Generative Speech Recognition Error Correction with Large Language Models and Task-Activating Prompting
Chao-Han Huck Yang, Yile Gu, Yi-Chieh Liu, Shalini Ghosh, Ivan Bulyko, Andreas Stolcke
TL;DR
The paper addresses improving ASR output by using large language models as post-processors for rescoring and error correction without full fine-tuning. It introduces two pipelines: Pipeline 1 combines LLM-driven error correction with a standard rescoring model, while Pipeline 2 uses Task-Activating Prompting (TAP) to prompt frozen LLMs to perform rescoring directly, leveraging zero-/few-shot in-context learning. The study compares multiple prompting strategies, including zero-shot domain hints and chain-of-thought reasoning, as well as a Hypotheses-to-Transcription loss to enable limited fine-tuning with adapters, showing that LLMs can outperform domain-tuned LMs on ATIS and WSJ when properly prompted. Findings indicate that larger models (e.g., InstructGPT) with TAP and reasoning prompts yield substantial WER reductions, with additional gains from few-shot demonstrations and parameter-efficient adapters; even without fine-tuning, the LLMs demonstrate strong generalization, though results remain below the N-best oracle.
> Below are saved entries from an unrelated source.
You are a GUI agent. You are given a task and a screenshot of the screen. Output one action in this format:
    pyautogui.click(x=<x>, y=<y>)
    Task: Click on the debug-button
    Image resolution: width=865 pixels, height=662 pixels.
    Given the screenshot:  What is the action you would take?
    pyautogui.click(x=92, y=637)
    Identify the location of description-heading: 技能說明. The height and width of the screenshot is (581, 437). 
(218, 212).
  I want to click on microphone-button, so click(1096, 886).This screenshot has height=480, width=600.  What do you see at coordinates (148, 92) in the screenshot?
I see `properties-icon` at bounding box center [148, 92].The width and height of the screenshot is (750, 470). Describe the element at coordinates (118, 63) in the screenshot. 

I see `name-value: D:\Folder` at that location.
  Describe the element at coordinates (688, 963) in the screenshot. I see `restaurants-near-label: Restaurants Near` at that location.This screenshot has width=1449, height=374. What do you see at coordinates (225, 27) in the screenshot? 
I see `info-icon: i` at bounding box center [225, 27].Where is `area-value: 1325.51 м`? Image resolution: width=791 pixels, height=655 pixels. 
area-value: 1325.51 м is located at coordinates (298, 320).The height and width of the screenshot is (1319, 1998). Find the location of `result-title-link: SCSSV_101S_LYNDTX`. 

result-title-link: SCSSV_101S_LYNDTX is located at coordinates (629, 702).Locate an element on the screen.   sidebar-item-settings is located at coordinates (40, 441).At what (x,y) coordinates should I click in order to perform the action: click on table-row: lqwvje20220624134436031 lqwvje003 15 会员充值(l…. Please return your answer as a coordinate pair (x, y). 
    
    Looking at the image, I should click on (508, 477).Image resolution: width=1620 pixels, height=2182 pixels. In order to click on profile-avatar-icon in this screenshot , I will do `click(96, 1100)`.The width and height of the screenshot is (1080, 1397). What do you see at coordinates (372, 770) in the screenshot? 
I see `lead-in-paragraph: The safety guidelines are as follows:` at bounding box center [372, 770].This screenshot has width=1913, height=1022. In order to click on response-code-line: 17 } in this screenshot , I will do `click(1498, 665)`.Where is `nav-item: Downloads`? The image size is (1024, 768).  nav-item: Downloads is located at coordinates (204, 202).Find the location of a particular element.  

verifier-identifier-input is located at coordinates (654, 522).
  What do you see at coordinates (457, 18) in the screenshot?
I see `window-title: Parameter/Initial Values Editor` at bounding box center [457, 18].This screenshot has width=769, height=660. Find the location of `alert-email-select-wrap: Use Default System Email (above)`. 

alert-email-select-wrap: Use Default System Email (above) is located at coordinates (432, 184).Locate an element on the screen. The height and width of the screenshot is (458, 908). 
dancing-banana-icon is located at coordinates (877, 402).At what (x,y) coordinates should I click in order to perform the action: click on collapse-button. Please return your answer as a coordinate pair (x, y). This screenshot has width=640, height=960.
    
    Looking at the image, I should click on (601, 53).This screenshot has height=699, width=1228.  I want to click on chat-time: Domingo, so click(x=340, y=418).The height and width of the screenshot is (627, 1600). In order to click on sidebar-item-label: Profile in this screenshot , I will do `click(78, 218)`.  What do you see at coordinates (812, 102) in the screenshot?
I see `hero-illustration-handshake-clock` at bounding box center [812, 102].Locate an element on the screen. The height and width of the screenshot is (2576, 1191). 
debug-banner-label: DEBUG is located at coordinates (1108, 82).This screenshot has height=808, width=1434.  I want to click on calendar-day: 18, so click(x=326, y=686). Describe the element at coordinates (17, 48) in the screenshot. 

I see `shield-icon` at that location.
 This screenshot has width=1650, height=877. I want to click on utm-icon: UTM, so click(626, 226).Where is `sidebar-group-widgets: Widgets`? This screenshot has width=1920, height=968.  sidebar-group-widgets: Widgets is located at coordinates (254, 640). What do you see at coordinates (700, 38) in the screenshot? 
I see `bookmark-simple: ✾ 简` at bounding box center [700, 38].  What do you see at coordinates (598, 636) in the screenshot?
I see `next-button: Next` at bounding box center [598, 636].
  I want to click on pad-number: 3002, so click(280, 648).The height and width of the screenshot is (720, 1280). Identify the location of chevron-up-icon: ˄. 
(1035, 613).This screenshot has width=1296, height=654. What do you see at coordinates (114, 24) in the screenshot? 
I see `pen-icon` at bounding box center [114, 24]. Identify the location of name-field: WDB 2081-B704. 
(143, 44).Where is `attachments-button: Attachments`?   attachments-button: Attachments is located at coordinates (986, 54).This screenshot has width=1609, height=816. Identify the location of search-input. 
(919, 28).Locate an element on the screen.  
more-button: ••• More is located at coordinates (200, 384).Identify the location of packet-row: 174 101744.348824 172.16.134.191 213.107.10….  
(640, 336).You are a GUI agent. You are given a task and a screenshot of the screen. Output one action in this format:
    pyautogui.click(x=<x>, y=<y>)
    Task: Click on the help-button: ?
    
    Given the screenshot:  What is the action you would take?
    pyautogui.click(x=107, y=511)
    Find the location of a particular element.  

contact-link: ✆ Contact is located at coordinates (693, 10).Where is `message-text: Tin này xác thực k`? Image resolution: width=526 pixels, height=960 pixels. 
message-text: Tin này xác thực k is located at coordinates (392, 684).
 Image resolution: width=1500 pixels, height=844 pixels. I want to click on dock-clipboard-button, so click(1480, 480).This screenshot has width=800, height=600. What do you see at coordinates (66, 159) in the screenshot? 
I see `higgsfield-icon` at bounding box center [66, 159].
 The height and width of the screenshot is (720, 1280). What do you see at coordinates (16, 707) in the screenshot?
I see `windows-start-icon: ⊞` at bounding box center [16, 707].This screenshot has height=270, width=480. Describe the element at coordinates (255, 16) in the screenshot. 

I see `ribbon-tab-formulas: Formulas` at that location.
The work highlights the practical potential of cloud-based LLM post-processing for ASR and opens paths to further improvements by integrating acoustic representations into LLMs.
Abstract
We explore the ability of large language models (LLMs) to act as speech recognition post-processors that perform rescoring and error correction. Our first focus is on instruction prompting to let LLMs perform these task without fine-tuning, for which we evaluate different prompting schemes, both zero- and few-shot in-context learning, and a novel task activation prompting method that combines causal instructions and demonstration to increase its context windows. Next, we show that rescoring only by in-context learning with frozen LLMs achieves results that are competitive with rescoring by domain-tuned LMs, using a pretrained first-pass recognition system and rescoring output on two out-of-domain tasks (ATIS and WSJ). By combining prompting techniques with fine-tuning we achieve error rates below the N-best oracle level, showcasing the generalization power of the LLMs.